I liked parts of this book a lot, and then other aspects really didn't work for me.  The opening with the description of a move in the night from the point of view of a child, was absolutely gripping and had true-to-life details that had me thinking I was going to love this book.  The multiple characters with many different circumstances, most of them difficult, gave a strong portrayal of a community as opposed to a single protagonist following a hero's journey trajectory.

However, some things that happened stretched believability to the point where I found it kind of cringy.  The parent who defends the literacy worker with a letter--a very literate letter--just didn't make sense with the realities of that family and how generations struggle not only with literacy but with trust of the system (a system that has failed them in many ways).  The child who is diagnosed with autism and gets special programming that helps him succeed--the literacy worker who wasn't willing to post a flyer for her own program, who gives the family $50 for the mother to take a taxi to the boy's appointment with a specialist...

Instead of analyzing real problems and illuminating a convergence of disadvantages that are often overwhelming to people and crunch them into poor choices because no choice is the good choice, this book reached for easy answers and betrayed a kind of blindness of the middle class to the realities that people deal with.

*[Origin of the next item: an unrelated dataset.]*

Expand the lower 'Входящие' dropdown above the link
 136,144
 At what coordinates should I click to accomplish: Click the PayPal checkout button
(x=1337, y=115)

There's a line at one point where a parent asks their child to give something up--the older sister surrendering something to her younger brother, and when the girl says yes, she will, the text narrates: "only a neglectful parent could think that was a real yes"--but is that what a child thinks about her own parent?  No, that's what a writer thinks from a very great distance and with a lack of compassion for the over-stretched parent just trying to cope, trying to keep both kids happy, one of them more given to tantrums than the other.  Calling that a "neglectful parent" says a lot about the writer but doesn't inform the reader about the characters--the ones we really care about.

The one thing I did like about this book is that it asked the question, what does success look like?  What does improvement look like?  Not one person at a time but a community at a time?--I just wish she had somehow answered that question more fully and more humanly.